Non è un bel vivere, eh? Il processo può essere arrestato, naturalmente, soprattutto quando la tara genetica che condiziona un individuo a trasfigurarsi in “intellettuale umanista” è diagnosticata molto presto e curata con dosi massicce di statistiche, somme algebriche, logaritmi e preferibilmente l’iscrizione a ingegneria meccanica (qualunque altra specializzazione condurrebbe fatalmente allo sviluppo di doti teoriche, di per se stesse pericolosissime). Nei casi in cui la tara ereditaria è meno evidente, può risultare terapeutico indurre l’intellettuale umanista a praticare alcune consuetudini per lui, di norma, inconcepibili, ovvero:
- frequentare ambienti popolari con una antica storia, che tuttavia non è scritta nei manuali consigliati dal Ministro della Pubblica Istruzione (chiunque esso sia: direi che in una gara a chi se la cava meglio in questo ruolo, non esistono vincitori, ma solo perdenti più o meno imbarazzanti);
- entrare in relazione con individui non in grado di esprimersi in italiano corrente ma capaci di raccontare storie magnifiche, ipotizzare che vi sia un mondo di lavori manuali, artigianali, necessari dove esiste una pulsione culturale, e non è rara;
- e via dicendo.
In questi contesti, l’intellettuale umanista – se sopravvive alla dura, darwiniana legge dell’esistenza – e non sceglie lucidamente di uscire di senno, così lo sedano e non capisce più una cippa – può addirittura fare scuola. O, ancora meglio, andare a scuola da gente che della vita vera sa qualcosa di più.

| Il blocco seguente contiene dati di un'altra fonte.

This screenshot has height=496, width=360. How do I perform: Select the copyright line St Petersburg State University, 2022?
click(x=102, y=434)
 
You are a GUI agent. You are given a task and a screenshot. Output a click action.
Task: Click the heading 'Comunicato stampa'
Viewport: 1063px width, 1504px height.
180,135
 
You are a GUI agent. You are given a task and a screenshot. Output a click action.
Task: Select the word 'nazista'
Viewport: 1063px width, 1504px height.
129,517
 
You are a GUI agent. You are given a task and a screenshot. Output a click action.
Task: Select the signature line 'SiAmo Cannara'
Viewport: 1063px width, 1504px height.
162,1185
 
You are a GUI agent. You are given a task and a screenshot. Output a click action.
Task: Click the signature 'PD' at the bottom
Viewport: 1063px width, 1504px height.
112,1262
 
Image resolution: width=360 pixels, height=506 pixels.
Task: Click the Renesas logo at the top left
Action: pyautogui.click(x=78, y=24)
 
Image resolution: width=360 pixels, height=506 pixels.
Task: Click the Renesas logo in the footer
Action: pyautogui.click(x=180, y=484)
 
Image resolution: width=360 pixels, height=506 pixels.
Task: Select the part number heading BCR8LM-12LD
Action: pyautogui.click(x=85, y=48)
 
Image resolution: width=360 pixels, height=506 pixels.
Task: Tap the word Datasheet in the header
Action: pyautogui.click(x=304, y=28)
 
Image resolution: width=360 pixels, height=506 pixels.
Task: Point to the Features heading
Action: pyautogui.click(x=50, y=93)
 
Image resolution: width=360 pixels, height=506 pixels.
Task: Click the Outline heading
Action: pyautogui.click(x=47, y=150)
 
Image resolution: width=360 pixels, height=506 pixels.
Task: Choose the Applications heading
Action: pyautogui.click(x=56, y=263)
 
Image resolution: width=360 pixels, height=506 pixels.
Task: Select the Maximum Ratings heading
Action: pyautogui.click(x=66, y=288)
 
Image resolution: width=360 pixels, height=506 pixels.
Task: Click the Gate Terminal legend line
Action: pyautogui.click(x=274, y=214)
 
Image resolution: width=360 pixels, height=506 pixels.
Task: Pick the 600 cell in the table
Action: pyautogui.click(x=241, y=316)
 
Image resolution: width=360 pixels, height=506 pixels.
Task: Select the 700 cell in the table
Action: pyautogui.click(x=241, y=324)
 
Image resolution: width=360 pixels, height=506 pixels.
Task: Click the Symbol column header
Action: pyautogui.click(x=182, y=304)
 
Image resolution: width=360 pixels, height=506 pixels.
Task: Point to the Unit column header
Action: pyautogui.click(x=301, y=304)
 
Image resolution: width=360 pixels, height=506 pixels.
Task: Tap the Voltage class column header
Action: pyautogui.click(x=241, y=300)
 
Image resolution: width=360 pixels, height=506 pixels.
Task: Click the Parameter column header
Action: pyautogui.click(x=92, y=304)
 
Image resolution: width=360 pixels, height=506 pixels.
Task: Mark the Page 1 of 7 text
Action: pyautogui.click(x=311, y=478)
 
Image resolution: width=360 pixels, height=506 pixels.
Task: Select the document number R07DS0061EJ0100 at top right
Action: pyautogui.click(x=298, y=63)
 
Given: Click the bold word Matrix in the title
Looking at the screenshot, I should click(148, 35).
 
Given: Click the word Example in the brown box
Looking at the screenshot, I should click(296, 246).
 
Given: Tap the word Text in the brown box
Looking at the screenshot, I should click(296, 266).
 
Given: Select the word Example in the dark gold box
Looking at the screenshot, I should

Un intellettuale umanista che abbia fatto per tutta la vita l’insegnante, però, non ha speranza. Bisogna abbatterlo prima che diventi pericoloso per se stesso e per l’universo mondo. Vedremo in altre circostanze come. Allora, questa mia casellina di testo è un’arena di sopravvivenza dove zampetto nei panni, appunto, di una guida apache. La casellina l’ho inventata io, che non ho ancora subito la metamorfosi in intellettuale umanista. Sono piuttosto allo stadio larvale di questa metamorfosi, che è quello dell’idealista, ovvero:
Idealista: essere umano che passa l’esistenza ad arrampicarsi su vetri insaponati, destituito com’è della capacità di capire che la superficie su cui scivola sia un vetro e persino insaponato. L’idealista è un mammifero, e come tale non può disamorarsi di stare al mondo. Perciò, gli idealisti arrampicati su questo vetro fanno cose diverse, e in ragione di quel che fanno, si dividono in due categorie. Gli idealisti consapevoli cercano di camminare eretti, e quando cadono lo fanno con grande dignità, sapendo che, se anche non siam fatti per volare, possiamo almeno provarci, per un momento, e sentire che siamo vivi. Gli idealisti inconsapevoli, che presto degenerano in arrivisti, rimangono attaccati a una superficie che non tiene, e neanche sanno di essere su quel vetro. Sanno solo che vogliono arrivare in cima, sbaragliando quelli che pensano essere avversari e credendo che alla fine saranno salvi.
Arrampicata sul vetro e senza nessuna speranza di trasfigurarmi in un vincente, rampante idealista inconsapevole, faccio quello che di recente stiamo tentando di fare tutti: scuola, sì, ma di sopravvivenza, ovvero come attraversare trent’anni di barbarie e uscirne, prima o poi, camminando eretti.